Langkah Kecil Jokowi, Langkah Besar bagi Kemanusiaan dan Perdamaian Dunia
Langkah Jokowi bertandang ke Ukraina dan Rusia mencerminkan sikap dan politik luar negeri Indonesia yang bebas aktif, tidak berpihak ke blok mana pun, dan aktif dalam menciptakan perdamaian dunia.
Oleh
INDRADJAT SOEHARDOMO
·5 menit baca
Belum lama berselang, Presiden Jokowi berkunjung ke Ukraina dan Rusia seusai menghadiri KTT G7 di Muenchen, Jerman. Kunjungan ke kedua negara yang tengah berseteru itu menimbulkan pro dan kontra di dalam negeri.
Pihak yang kontra berargumen bahwa misi yang dibawa Jokowi seolah merupakan mission impossible untuk mendamaikan kedua negara yang tengah terlibat dalam konflik bersenjata. Sementara yang pro menganggap misi itu penting artinya sebagai bagian dari upaya politis untuk menyukseskan penyelenggaraan Konferensi Tingkat Tinggi G20 di Bali pada November mendatang di mana Indonesia akan bertindak sebagai tuan rumah dan presidensi G20.

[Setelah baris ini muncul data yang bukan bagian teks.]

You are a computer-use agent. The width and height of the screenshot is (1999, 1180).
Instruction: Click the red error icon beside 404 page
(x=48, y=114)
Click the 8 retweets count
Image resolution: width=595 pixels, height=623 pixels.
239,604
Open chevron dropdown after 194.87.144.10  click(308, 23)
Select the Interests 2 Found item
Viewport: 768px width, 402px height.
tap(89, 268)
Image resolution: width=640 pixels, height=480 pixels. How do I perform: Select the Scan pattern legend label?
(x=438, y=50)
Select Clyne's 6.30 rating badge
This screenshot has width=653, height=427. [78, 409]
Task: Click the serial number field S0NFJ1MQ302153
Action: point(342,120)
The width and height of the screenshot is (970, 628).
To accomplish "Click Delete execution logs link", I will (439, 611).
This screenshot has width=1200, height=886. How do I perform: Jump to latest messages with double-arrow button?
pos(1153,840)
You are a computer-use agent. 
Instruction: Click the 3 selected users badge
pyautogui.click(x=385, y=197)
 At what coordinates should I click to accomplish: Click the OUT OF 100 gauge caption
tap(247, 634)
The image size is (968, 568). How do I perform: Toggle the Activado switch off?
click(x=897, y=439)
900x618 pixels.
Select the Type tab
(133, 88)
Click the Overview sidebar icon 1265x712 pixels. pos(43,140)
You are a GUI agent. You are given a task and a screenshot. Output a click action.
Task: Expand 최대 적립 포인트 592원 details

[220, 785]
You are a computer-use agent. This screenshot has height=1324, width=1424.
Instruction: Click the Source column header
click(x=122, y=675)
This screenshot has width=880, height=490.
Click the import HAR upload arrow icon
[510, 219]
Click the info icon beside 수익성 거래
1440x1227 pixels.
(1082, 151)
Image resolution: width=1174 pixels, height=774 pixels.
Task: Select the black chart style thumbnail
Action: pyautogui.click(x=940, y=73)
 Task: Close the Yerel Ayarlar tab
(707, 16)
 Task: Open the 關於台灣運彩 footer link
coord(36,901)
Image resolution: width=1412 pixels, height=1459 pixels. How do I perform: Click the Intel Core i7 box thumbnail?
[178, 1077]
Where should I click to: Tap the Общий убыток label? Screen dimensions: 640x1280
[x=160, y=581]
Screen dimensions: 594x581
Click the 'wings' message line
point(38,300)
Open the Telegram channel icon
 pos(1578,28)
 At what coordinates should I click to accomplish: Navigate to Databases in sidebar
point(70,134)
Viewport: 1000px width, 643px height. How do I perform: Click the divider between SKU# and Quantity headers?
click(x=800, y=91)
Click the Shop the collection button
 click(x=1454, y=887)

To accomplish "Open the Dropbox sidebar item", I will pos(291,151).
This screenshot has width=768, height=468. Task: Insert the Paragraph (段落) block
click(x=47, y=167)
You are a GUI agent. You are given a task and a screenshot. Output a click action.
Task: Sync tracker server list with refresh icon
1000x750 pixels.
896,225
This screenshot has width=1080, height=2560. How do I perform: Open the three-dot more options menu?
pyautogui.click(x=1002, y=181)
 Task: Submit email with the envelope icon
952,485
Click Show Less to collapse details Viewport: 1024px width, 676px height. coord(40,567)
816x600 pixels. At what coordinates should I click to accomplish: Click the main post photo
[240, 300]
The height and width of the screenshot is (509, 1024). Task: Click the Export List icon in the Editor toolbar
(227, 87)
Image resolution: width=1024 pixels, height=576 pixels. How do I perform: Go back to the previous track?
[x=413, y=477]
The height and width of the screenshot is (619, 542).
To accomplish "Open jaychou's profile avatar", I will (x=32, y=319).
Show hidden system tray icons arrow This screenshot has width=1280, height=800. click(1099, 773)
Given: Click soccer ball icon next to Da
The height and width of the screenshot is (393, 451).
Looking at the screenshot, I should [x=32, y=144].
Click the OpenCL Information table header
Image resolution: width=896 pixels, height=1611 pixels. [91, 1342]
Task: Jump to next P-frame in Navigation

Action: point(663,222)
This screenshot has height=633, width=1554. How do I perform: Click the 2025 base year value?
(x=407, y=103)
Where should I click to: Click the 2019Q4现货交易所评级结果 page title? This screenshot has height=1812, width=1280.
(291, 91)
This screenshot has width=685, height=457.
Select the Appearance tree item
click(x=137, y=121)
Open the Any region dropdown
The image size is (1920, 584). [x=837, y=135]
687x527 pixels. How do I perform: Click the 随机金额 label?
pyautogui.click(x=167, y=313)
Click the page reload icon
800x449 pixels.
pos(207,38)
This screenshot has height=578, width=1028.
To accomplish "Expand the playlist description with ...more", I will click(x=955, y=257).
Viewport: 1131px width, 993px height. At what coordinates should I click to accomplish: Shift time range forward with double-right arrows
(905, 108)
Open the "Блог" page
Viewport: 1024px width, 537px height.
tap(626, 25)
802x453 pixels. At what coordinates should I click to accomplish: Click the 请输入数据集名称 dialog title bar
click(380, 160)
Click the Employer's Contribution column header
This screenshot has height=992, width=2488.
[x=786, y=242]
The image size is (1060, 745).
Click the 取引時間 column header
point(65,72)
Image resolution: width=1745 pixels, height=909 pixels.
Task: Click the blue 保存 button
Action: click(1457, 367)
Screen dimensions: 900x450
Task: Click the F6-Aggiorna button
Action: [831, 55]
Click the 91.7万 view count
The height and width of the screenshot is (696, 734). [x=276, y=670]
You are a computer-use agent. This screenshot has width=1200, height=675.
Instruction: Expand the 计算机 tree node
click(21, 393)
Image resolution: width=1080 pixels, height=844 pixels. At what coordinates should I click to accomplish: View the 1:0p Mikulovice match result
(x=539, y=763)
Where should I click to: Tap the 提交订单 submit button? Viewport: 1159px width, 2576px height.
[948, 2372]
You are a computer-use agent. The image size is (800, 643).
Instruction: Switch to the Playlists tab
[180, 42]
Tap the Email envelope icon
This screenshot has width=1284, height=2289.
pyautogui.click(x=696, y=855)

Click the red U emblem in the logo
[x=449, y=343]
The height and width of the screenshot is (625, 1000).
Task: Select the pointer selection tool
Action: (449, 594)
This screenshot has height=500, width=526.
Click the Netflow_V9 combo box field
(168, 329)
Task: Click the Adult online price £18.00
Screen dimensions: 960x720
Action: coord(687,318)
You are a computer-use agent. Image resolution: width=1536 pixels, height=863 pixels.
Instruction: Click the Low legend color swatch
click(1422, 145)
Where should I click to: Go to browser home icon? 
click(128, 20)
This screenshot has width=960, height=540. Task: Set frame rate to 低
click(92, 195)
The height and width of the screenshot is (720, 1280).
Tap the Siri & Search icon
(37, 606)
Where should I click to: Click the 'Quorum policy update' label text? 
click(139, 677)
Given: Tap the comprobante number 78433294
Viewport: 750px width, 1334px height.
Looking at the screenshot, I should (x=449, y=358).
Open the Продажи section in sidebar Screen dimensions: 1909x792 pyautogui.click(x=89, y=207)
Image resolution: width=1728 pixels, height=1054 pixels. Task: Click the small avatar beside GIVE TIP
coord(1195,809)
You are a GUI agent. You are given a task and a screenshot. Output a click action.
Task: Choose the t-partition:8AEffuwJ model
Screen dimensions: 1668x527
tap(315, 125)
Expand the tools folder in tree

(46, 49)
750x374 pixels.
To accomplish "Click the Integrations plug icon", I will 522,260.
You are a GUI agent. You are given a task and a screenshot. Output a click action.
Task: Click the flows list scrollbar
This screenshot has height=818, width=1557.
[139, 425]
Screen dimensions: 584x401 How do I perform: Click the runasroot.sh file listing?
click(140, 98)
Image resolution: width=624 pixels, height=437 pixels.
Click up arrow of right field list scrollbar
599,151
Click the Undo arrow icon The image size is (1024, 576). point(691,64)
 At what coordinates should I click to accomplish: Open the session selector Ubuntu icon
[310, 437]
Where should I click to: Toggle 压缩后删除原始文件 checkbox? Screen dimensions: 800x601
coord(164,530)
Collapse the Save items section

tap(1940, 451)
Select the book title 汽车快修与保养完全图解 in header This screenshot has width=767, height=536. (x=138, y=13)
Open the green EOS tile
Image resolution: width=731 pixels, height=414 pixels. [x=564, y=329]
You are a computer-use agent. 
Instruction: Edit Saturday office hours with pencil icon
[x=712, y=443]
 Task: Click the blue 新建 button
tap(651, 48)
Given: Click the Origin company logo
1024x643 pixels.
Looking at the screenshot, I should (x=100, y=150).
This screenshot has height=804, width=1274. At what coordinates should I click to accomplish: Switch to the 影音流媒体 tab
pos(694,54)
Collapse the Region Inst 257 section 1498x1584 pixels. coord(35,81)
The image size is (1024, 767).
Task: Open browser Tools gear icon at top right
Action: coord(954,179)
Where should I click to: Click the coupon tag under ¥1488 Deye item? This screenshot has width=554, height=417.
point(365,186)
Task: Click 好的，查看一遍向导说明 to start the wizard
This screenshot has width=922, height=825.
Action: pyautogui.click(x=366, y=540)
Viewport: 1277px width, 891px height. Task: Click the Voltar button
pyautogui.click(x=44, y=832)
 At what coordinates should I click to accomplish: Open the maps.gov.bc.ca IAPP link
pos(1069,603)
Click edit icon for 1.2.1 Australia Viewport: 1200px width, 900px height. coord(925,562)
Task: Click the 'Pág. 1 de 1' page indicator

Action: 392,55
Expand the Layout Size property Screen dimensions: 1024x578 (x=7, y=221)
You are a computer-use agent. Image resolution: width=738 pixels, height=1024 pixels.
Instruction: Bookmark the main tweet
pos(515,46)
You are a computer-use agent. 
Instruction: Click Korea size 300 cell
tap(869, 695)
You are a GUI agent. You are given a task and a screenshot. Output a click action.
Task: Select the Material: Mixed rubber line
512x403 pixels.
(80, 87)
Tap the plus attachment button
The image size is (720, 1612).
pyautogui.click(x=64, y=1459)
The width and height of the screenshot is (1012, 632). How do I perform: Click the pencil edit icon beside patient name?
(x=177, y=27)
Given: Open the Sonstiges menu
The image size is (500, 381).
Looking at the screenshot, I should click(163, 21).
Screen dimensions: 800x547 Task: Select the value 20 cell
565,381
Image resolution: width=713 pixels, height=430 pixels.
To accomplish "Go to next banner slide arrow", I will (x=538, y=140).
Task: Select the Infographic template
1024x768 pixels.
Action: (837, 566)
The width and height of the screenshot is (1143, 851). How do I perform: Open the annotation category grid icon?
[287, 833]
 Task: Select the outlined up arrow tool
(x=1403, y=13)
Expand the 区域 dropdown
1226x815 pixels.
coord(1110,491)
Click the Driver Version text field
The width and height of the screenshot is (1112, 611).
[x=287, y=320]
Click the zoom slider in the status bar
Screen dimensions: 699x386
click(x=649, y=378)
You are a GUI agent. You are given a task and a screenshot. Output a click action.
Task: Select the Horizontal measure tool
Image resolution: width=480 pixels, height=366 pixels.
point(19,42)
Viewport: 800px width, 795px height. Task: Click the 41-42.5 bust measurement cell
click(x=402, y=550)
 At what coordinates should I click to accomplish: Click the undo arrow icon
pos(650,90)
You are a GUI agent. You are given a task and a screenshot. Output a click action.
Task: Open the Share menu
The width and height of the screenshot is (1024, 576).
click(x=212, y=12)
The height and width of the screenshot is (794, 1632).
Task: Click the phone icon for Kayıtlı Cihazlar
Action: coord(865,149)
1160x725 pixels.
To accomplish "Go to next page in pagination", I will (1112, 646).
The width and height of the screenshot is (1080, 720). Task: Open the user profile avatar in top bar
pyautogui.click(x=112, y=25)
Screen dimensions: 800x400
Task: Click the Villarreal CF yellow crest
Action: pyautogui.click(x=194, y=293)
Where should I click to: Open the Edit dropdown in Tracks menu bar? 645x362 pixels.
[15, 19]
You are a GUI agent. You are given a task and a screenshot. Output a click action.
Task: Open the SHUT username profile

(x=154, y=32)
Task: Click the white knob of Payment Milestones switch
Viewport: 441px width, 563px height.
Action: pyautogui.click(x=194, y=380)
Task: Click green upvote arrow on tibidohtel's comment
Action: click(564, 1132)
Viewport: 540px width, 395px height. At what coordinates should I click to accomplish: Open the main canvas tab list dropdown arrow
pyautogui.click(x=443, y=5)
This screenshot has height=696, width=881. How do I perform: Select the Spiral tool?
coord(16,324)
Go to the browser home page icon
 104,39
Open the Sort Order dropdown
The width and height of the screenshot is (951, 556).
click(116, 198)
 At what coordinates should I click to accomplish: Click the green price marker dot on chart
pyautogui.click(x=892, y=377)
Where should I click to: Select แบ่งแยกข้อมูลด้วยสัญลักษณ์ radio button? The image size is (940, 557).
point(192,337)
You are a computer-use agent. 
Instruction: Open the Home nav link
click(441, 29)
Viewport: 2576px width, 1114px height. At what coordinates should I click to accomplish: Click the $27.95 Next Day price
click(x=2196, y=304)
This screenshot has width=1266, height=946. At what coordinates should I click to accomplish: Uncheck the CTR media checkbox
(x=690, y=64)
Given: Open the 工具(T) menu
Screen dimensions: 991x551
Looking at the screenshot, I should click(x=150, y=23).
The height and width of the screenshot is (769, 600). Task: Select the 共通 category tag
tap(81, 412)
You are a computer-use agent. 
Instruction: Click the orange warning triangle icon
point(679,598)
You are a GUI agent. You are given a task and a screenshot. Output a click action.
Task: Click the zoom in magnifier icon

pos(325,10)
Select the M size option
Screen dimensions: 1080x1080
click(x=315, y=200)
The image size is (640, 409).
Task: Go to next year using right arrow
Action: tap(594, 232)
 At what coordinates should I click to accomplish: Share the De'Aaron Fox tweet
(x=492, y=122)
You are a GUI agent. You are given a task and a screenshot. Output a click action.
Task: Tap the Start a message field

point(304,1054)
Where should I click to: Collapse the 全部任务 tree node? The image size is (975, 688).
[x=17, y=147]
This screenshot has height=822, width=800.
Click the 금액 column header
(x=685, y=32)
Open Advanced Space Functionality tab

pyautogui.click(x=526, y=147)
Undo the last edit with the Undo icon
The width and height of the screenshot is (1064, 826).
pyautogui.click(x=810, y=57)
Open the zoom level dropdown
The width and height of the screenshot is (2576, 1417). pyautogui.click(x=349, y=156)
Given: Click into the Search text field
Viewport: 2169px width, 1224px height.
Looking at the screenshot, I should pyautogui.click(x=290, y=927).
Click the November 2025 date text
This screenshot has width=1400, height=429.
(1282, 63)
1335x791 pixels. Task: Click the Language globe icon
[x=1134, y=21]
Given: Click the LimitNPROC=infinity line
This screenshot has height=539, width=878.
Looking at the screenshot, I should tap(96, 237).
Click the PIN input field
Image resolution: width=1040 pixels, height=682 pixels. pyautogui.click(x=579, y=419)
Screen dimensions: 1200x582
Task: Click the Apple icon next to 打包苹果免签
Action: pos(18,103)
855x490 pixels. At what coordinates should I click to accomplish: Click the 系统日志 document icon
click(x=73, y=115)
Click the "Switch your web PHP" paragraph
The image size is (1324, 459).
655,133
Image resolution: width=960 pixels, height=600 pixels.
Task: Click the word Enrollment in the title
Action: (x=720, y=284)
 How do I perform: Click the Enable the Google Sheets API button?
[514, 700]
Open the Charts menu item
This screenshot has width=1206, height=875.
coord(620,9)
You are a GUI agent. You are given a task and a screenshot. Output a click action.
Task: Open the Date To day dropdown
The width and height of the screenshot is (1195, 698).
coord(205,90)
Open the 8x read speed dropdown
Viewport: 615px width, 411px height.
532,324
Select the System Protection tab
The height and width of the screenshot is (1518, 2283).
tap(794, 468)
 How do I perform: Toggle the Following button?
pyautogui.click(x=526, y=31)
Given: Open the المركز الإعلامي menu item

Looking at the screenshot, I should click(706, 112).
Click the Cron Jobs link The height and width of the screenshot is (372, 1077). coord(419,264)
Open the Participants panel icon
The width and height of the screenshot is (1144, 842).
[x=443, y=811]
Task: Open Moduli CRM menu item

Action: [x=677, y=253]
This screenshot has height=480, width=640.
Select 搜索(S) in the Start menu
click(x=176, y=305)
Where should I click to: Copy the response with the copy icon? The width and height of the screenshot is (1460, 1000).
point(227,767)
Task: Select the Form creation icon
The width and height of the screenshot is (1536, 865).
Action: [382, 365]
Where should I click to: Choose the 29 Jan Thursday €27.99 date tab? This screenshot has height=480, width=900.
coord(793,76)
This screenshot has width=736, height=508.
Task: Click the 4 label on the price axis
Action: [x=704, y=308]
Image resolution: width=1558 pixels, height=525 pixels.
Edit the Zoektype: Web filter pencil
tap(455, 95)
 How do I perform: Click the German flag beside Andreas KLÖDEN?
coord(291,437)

Presiden Rusia Vladimir Putin diundang ke pertemuan tersebut, tetapi undangan itu mendapat kritik dan tekanan dari negara sekutu Barat Amerika Serikat yang menghendaki agar Putin tidak perlu diundang. Presiden Ukraina Volodymyr Zelenskyy juga diundang ke event besar tersebut, tetapi belum bisa memberikan kepastian untuk hadir selama negaranya masih dalam kondisi perang.
Langkah Jokowi bertandang ke Ukraina dan Rusia sesungguhnya mencerminkan sikap dan politik luar negeri Indonesia yang bebas aktif. Artinya, tidak memihak kepada kekuatan blok mana pun di dunia dan aktif dalam menciptakan perdamaian dunia dengan menyelesaikan permasalahan-permasalahan internasional sebagaimana diamanatkan dalam pembukaan Undang-Undang Dasar 1945 alinea keempat.
Invasi Rusia ke Ukraina yang merupakan pecahan dari negara Uni Soviet itu sejak 24 Februari 2022 disebutkan oleh Presiden Putin sebagai operasi militer khusus untuk demiliterisasi dan denazifikasi tetangganya. Denazifikasi dimaksudkan sebagai upaya untuk membersihkan atau membebaskan kehidupan budaya, sosial, ekonomi, politik, dan media dari sisa-sisa ideologi Sosialis Nasional Nazi. Putin berusaha mengusir pasukan Ukraina keluar dari Provinsi Luhansk dan Donetsk di Donbas, tempat separatis yang didukung Moskwa memerangi Kyiv sejak intervensi pertama Rusia di Ukraina pada 2014.
Perang di mana pun memang selalu membawa korban warga sipil dan kerusakan infrastruktur dan kehancuran sendi-sendi perekonomian.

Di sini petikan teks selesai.